Totally agree! Also, I always wait to put the engine under load for a good minute or two, warm up the oil and get it flowing, even though I have many tell me, "That's no longer necessary with the new oils!" Baloney!
Good advice on the oil changes,,I just did an engine swap on a truck ,, used, low mileage motor,, got about 200 miles on it,, about to change the oil in it just to see what comes out of it .
Well, there are a huge bunch of reasons the new engines be failing recently. In general, owners not changing their oil frequently enough will doom any ride to a short life. But: 1. Machining errors (tolerance stackup) or internal design (oil return passages) 2. Machining debris (swarf, grit, chips) left in engine and axles. 3. variable valve timing .. think cam phasers, solenoids. 4. Displacement on demand, AFM or any of the other systems that deactivate cylinders. 5. internal components .. think roller rockers, roller lifters quality sucks sucks suck. 6. WTF do you want a turbo. You are on borrowed time after the powertrain warranty runs out. 7. Direct injection only. No port fuel injection. You add in EGR or CVS without a catchcan, 60k miles and you have a big problem in your intake system. Did i mention shit-tastic parts. Unhardened rollers and cam lobes, high valve pressures ... you wind up flatspotting the hydraulic roller lifters. and Shazam, you have glitter all throughout your system. But, mostly oil. the thin oil is "needed" for the variable valve timing solenoids speed to pressurize, "fuel economy" mandates. Doesn't matter the manufacturer .. since the late 2000s everyone has gone to hell in their engine department. Toyota had been going well until they replaced their v8 with a turbo v6 in the past few years. Toyota turbo v6 machining tolerances and debris Ford v8 Cam phasers and oil return passages on 5.4l 3v. Also that flying spark plug thing. Ford eco-boost anything. depending on the displacement you could have the shitty cam chain driven water pump, open deck cooling system leaks, blown head gaskets or even cracked blocks. GM and Dodge AFM, DFM cylinder deactivation nightmares. GM turbo4s blasting carbon and oil throughout the intake side of the system. Dodge 3.6L oil coolers leaking unnoticed by owner until overheat. Best engine bets (in my opinion) Jeep 4.0L L6 cylinder Dodge 318/360 Ford 300 L6 cylinder Ford 5L v8 Ford 2.3L L4 GM 350/5.7L v8 GM LS v8 engine w/o DOD GM 3800 v6 GM 2.5L iron duke Toyota 4.7L and 5.7L v8 Toyota 4L v6 Toyota 3.5 v6 ... if it has the upgraded oil cooler lines. Honda 3.5 v6 I don't know about diesels so I'll take a shot in the dark too. Cummins 5.9 12 valve Ford 7.3L maybe the newer 6.7? GM 6.5L .. sure it's old and is weak compared to modern .. but less emissions and craziness.
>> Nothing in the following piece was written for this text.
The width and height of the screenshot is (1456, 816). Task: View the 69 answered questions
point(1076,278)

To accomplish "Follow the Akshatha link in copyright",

Aftermarket camshaft companies like Comp Cams have been under fire because they cannot make cams and lifters properly. These parts fail during the break-in period of 20 minutes at 2,000 rpm. A few years ago, the Corvette’s LT6 high performance engine had pistons that were manufactured without the oil drain holes drilled into the back wall of the oil ring groove causing catastrophic failure within a few miles of leaving the dealership. GM is having problems with it’s 6.2L LS motors from 2019-2024 that are under recall and can drive GM into bankruptcy. The parts responsible for the 6.2L engine fiasco are reportedly made in Mexico. All areas of manufacturing from automotive to firearms have been in decline, the Covid era lockdowns hastily accelerated this manufacturing decline by hiring piss poor workers or off shoring manufacturing to developing nations for the cheaper labor cost.